- _Your objective_
Only the lines from the one containing "1024x619 pixels." through the end of the listing belong in the answer, repeated exactly, with no pictures.

.....

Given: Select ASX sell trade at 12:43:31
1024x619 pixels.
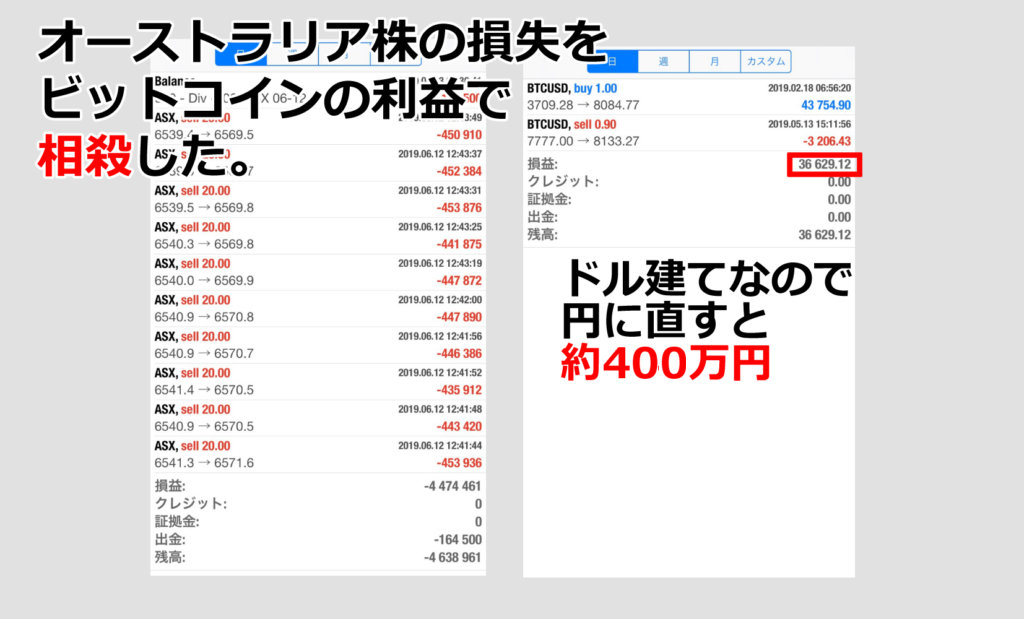Looking at the screenshot, I should 318,199.
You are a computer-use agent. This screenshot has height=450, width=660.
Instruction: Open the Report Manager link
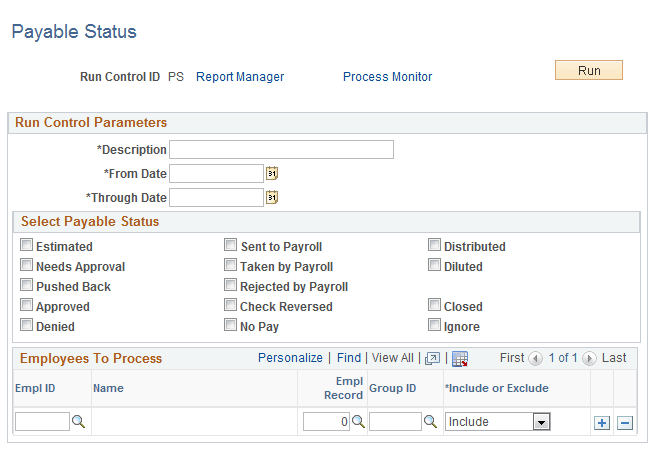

.....

- _Answer area_
1024x619 pixels.
Looking at the screenshot, I should 318,199.
You are a computer-use agent. This screenshot has height=450, width=660.
Instruction: Open the Report Manager link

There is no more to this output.